A Operação da Polícia Federal no Amapá
A manhã do dia 3 de abril começou com a movimentação de agentes da Polícia Federal em diversos pontos de Macapá. A operação, cujos detalhes foram mantidos em sigilo inicial, teve como alvos as residências do prefeito e do vice-prefeito, além de escritórios e possíveis dependências públicas ligadas à gestão municipal. Foram cumpridos mandados de busca e apreensão, visando coletar provas e documentos que pudessem subsidiar a investigação em curso.
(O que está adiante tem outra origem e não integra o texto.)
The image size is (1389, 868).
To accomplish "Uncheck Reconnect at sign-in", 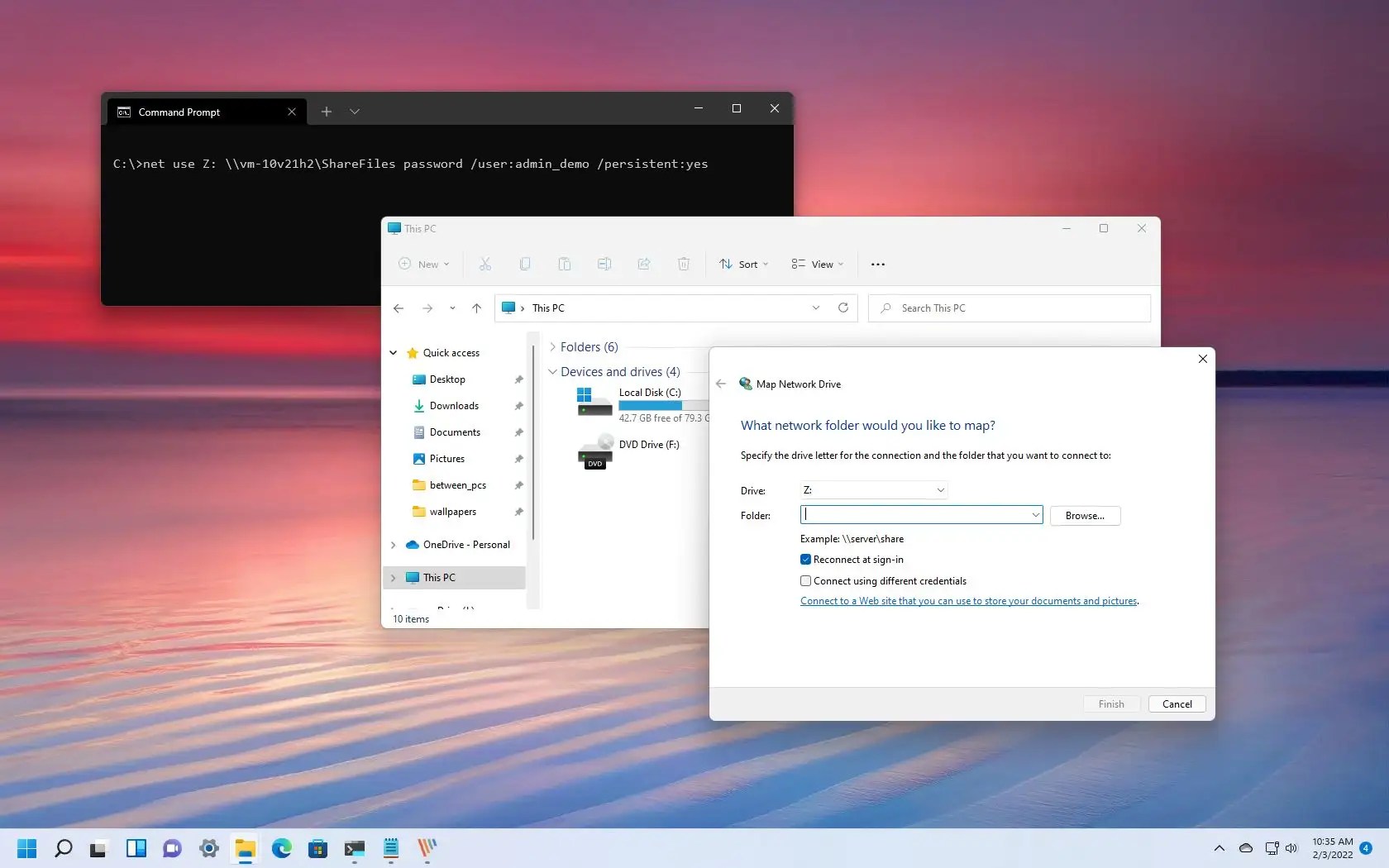I will (805, 559).
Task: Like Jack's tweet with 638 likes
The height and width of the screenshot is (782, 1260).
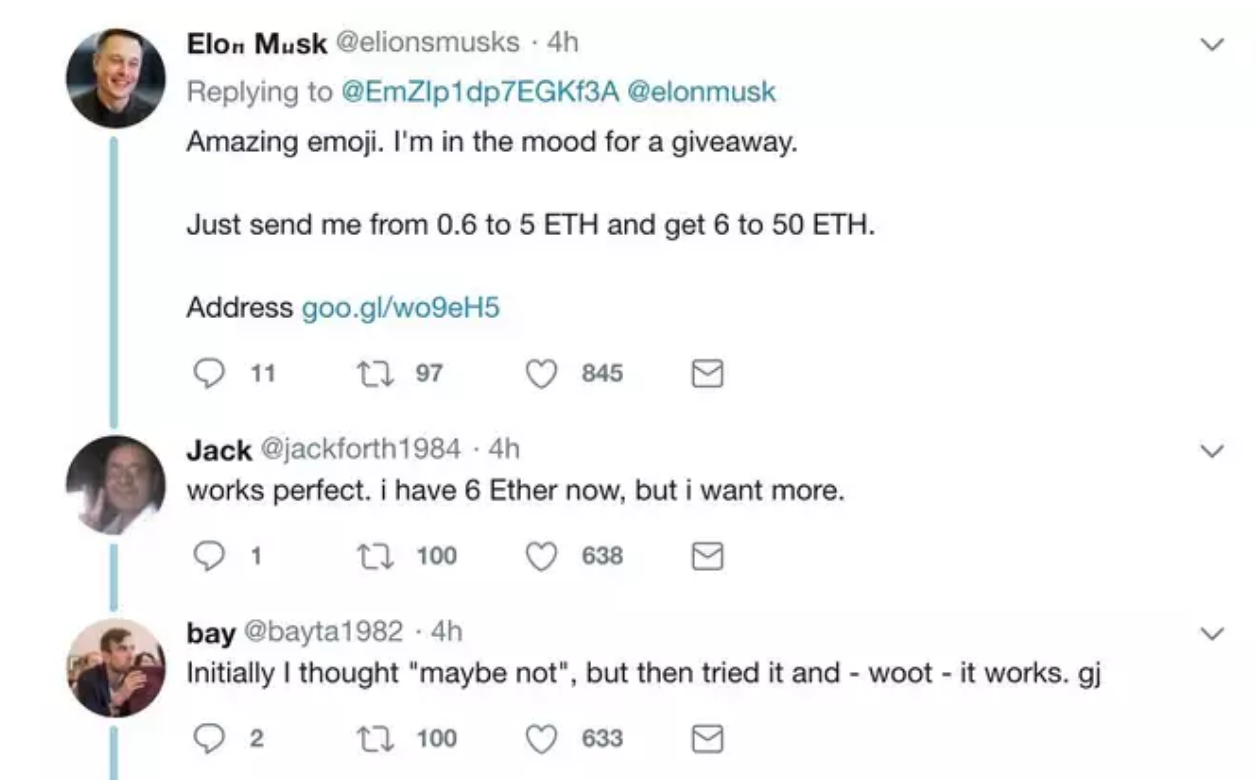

A ação da PF demonstrou a amplitude da apuração, que se presume envolver supostos crimes contra a administração pública.
Afastamento Cautelar: A Decisão do STF
A determinação para o afastamento de Dr. Furlan e Mario Neto partiu diretamente do ministro Flávio Dino, do STF. Tal medida é de caráter cautelar e visa garantir a lisura das investigações, impedindo que os gestores pudessem interferir na coleta de provas, intimidar testemunhas ou mesmo alterar documentos. O Supremo Tribunal Federal tem jurisdição para julgar e determinar ações contra prefeitos quando os casos se enquadram em prerrogativas de foro específicas ou estão conectados a investigações mais amplas que envolvem outras autoridades com foro privilegiado na instância máxima da Justiça. O período de afastamento e as condições sob as quais ele se dará deverão ser detalhados nos próximos dias.
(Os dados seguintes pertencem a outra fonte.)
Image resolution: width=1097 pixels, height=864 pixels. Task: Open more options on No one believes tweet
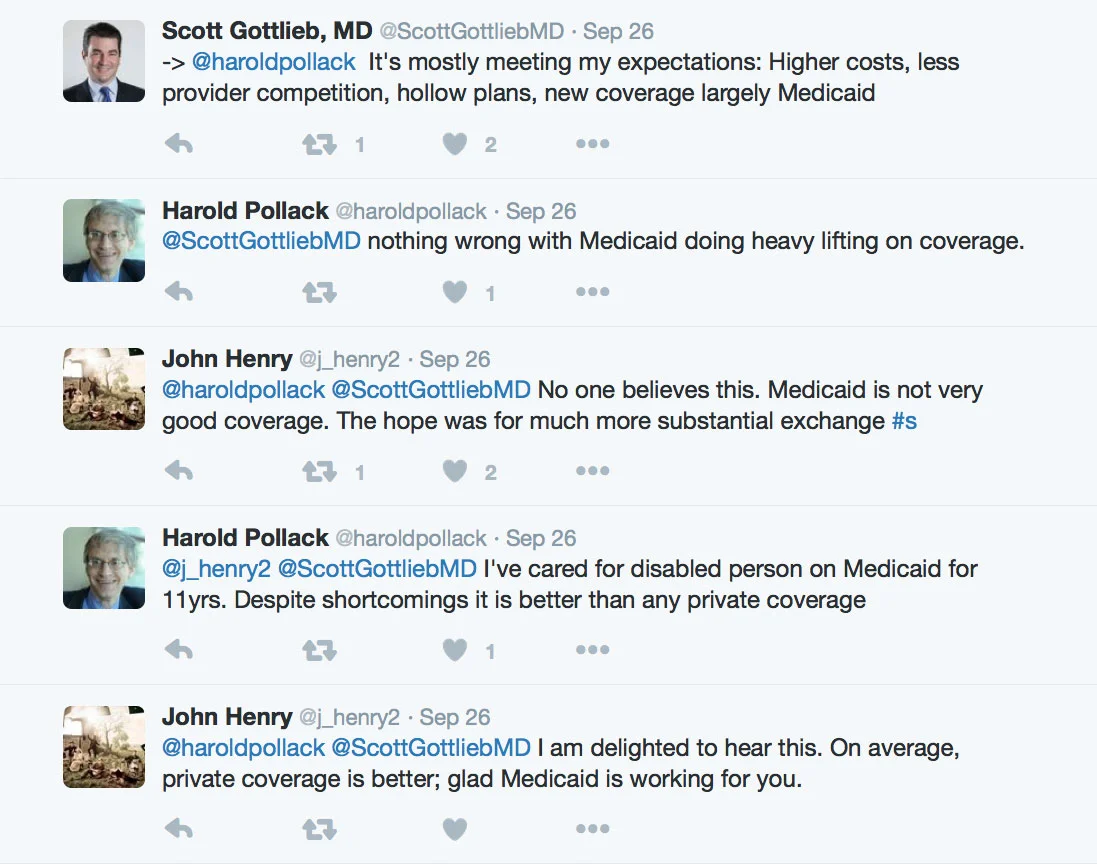[x=592, y=471]
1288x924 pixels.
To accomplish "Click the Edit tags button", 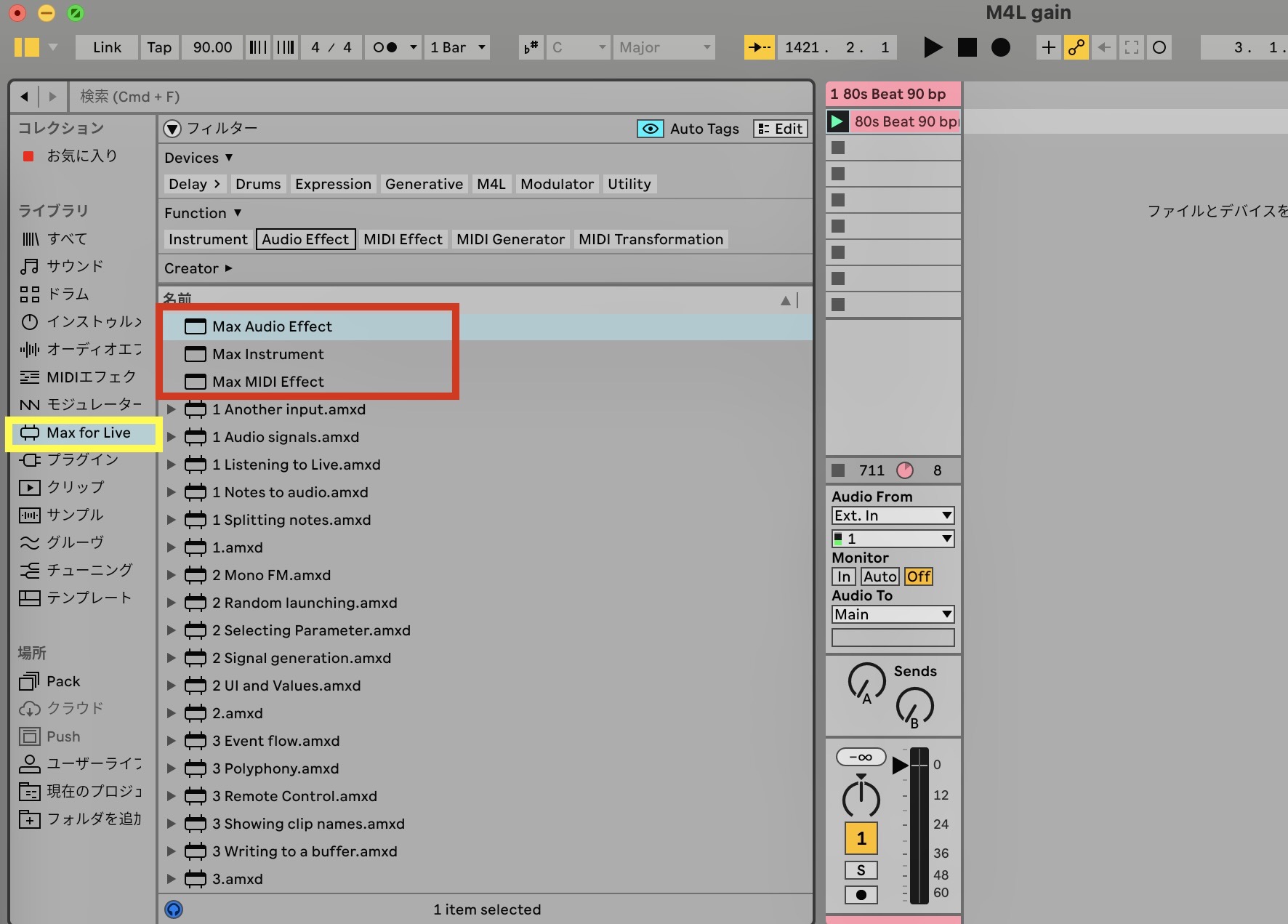I will click(781, 129).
Implicações na Gestão Municipal de Macapá
O afastamento simultâneo do prefeito e do vice de Macapá instaura um vácuo de poder na administração municipal e cria um cenário de instabilidade política. De acordo com a Lei Orgânica do Município, a sucessão deve seguir a linha hierárquica, o que implica que a presidência da Câmara Municipal de Macapá deve assumir interinamente a chefia do executivo até segunda ordem do STF ou até que uma nova definição seja estabelecida. Essa transição emergencial poderá afetar a continuidade de projetos e serviços essenciais à população, gerando um ambiente de incerteza para o funcionamento da prefeitura e para a execução de políticas públicas na cidade.
Os Próximos Passos da Investigação e Repercussões
Com o afastamento dos mandatários e a coleta de material pela Polícia Federal, a investigação deve entrar em uma nova fase. Os documentos e equipamentos apreendidos serão analisados minuciosamente, e novas oitivas podem ser agendadas. O conteúdo da investigação, que levou à intervenção do STF, ainda não foi tornado público, mas a natureza da operação da PF sugere apurações sobre desvios de recursos, corrupção ou outras irregularidades administrativas. A defesa dos envolvidos deverá se manifestar em breve, enquanto a opinião pública local aguarda por mais esclarecimentos sobre o escândalo que abala a cúpula do poder em Macapá. Este caso sublinha a constante vigilância sobre a probidade na gestão pública e a atuação implacável dos órgãos de controle e justiça.